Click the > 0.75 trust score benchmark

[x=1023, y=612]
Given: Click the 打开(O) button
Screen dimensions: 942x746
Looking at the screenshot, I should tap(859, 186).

:::::

Task details
Reproduce only those lines of the entries above that run from the line with "Given: Click the 打开(O) button" to the final line.

Result
Given: Click the 打开(O) button
Screen dimensions: 942x746
Looking at the screenshot, I should tap(859, 186).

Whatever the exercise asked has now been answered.